Although it was years before anyone got back into the water, things eventually went back to normal, yet the legend was never forgotten.

Carrying on the family tradition, Kato “Mudcat” Mudger of Cedar Flat had spent every morning this March out on the levee in search for the monster catfish.

On Monday, Kato set out to the pond just before the sun rose on the last day of his yearly attempt.

Still slightly lethargic from having just rolled out of bed, he set up shop along the bank.

“Something just felt good about this particular morning,” Kato recalls.

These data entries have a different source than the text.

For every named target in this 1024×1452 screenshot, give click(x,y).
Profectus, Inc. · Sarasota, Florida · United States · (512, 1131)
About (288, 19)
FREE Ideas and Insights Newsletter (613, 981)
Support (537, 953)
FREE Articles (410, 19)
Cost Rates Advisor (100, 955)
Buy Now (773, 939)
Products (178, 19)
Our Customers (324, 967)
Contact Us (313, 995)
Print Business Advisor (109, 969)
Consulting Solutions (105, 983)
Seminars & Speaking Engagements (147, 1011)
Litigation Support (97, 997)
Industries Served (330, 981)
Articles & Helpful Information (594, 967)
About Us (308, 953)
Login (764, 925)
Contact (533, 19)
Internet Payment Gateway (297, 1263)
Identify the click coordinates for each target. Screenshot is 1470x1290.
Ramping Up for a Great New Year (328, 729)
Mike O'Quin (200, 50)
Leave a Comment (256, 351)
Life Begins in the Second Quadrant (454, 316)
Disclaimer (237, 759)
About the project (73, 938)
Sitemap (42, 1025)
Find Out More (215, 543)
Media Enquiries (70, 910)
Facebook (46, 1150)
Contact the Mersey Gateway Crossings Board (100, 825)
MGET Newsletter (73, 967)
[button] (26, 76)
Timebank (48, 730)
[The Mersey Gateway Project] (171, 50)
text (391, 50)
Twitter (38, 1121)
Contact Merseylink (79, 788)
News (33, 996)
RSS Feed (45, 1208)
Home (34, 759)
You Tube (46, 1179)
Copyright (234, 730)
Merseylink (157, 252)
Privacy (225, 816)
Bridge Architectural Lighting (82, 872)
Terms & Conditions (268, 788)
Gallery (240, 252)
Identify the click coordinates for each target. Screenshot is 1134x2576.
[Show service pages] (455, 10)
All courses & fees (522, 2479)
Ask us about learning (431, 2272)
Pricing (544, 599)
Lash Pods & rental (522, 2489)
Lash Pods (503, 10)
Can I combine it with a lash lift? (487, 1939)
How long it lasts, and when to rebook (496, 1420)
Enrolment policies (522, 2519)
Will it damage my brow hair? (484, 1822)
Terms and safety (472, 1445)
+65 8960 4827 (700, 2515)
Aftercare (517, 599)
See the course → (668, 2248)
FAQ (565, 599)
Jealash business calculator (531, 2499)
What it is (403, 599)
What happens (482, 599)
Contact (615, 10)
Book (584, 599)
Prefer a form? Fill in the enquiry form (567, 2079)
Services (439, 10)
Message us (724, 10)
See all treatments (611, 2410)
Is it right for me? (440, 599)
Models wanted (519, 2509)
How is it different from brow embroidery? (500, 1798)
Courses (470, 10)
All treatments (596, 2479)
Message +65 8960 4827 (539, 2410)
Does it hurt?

He got out his tackle box and began to prepare his hook as he thought about how many mornings were spent by family members out on this pond, searching for something that may actually not even exist. It was this very moment that Kato came to the realization that what he thought was always to be true, may just be folklore.

But, as he and those before him always have, Kato stayed to keep the tradition alive. The sun rose and the water grew warmer. A couple hours went by and Kato decided to throw one more cast before heading home empty handed. As he slowly wound the reel, winding in the line ever so gradually, he felt a tug. The tug turned to a pull and before he knew it, Kato was yanked right into the water.

“That’s when I just knew this was it, the moment I and many before me have waited for,” said Kato. “I had a harness on so I wasn’t going anywhere and with that hook, neither was he.”

Kato fought and fought and fought, determined to prove once and for all that his grandpa Red was not a delusional drunk. An hour went by and the game of tug of war was in full swing. By this time, Kato had been drug down the pond nearly to the dam and with a gate at the west end. It was then that he was spotted by a pair of deputies on foot patrol who came to assist. They called for backup and before they knew it, fourteen men were on the scene combatting the oversized fighter fish.

“I just couldn’t believe it was actually happening,” said Kato. “This was my moment of glory and I was determined to keep it, knowing my family’s name would go down in history.”

After battling all day and through the night, the fish grew weaker and weaker. Due to old age and exhaustion, the men finally overcame the monster catfish and were able to pull him ashore with a crane.

“We all just stood there in disbelief,” said Deputy Joseph Bellringer of the Lane County Sheriff’s Office. “I’ve never seen such a thing, it was unbelievable.”

Despite the effort to keep the catfish alive, it later died.

“I had heard of those stories where people find all sorts of things in the bellies of whales and stuff,” said Kato. “So after it died, we cut him open to see what we could find and wouldn’t you know it, we found a boot!”

The boot was a size 37 and there is only one man with a size 37 boot, Red Mudger.

The catfish weighed in at 736 lbs. Experts say the fish, a Mekong giant catfish, was around 170 years old and never been seen in this part of the world.

The catfish also broke the world record for heaviest fish and oldest fish ever caught - and in the process earned Kato his new nickname, “Mudcat.”